A person with CAA may also experience transient focal neurological episodes (TFNEs), sometimes informally referred to as “amyloid spells.” These episodes are typically brief, recurring events that can involve symptoms like temporary weakness, numbness, or visual disturbances. TFNEs are often related to small, temporary bleeds or localized swelling in the cortex, and they can sometimes be misdiagnosed as transient ischemic attacks (TIAs).

Progressive cognitive impairment and dementia are also major outcomes of CAA, resulting from the cumulative damage of chronic small bleeds and reduced blood flow. The condition causes numerous small, often silent, microbleeds and ischemic changes that contribute to a gradual decline in thinking abilities. This cognitive decline is a significant contributor to the burden of the disease, often compounding any cognitive issues already present from coexisting AD pathology.

Methods for Diagnosis

A definitive diagnosis of CAA can only be established through a pathological examination of brain tissue, obtained via a brain biopsy or post-mortem autopsy. Since a biopsy is an invasive procedure, a clinical diagnosis in living patients relies heavily on characteristic findings from non-invasive brain imaging, specifically Magnetic Resonance Imaging (MRI). MRI visualizes the signs of past and current bleeding that are highly suggestive of the condition.

Key MRI Markers

The key MRI markers that point toward a CAA diagnosis include:

  • Strictly lobar cerebral microbleeds, which appear as tiny, dark spots on specific MRI sequences.
  • Cortical superficial siderosis, a thin line of iron deposits indicating previous, more widespread superficial bleeding.
  • The presence of white matter hyperintensities, which suggest chronic small-vessel injury and ischemia.

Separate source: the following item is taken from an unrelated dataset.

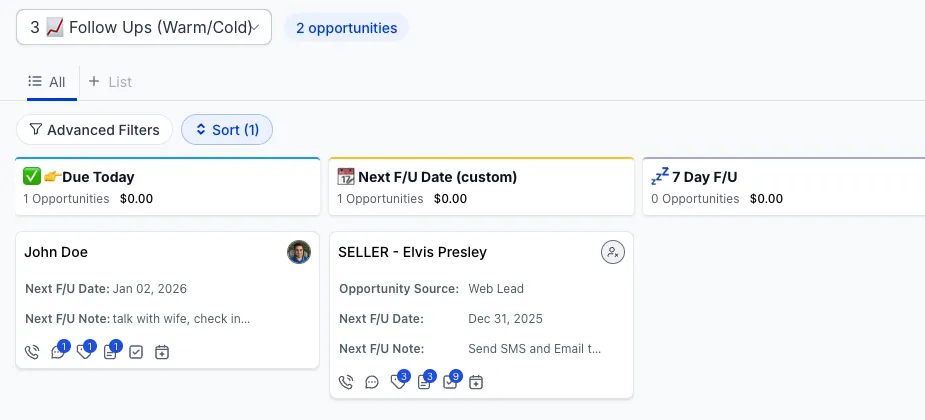925x420 pixels.
Task: Open notes icon on John Doe card
Action: pos(110,352)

These imaging features are integrated with a patient’s clinical history to establish a probability of CAA using a standardized set of guidelines known as the modified Boston Criteria. The Boston Criteria allow clinicians to diagnose probable CAA in a living patient without a tissue sample, based on the presence of multiple, strictly lobar hemorrhagic lesions and the patient’s age.

Treatment and Long-Term Management

Currently, there is no specific treatment or cure available that can halt the progression of CAA or remove the amyloid deposits from the cerebral vessels. Therefore, management is focused primarily on supportive care and reducing the risk of a first or recurrent intracerebral hemorrhage. This risk reduction is crucial because bleeding events are the main cause of severe disability and death in CAA patients.

The most impactful intervention is rigorous blood pressure control, as managing hypertension helps to reduce the strain on the fragile, amyloid-laden vessel walls. Patients are often treated to achieve blood pressure targets that are lower than those for the general population. Another primary management rule is the strict avoidance of medications that increase bleeding risk, particularly antiplatelet agents like aspirin and anticoagulant drugs.

These medications must be discontinued or avoided entirely unless there is a compelling and life-threatening reason to use them. Researchers are actively exploring potential new therapies, including anti-amyloid immunotherapies, but these treatments present a challenge because of the increased risk of bleeding in patients with pre-existing vascular amyloid. For a small subset of patients who develop a rare inflammatory form of CAA, immunosuppressive treatments may offer clinical and radiological improvement.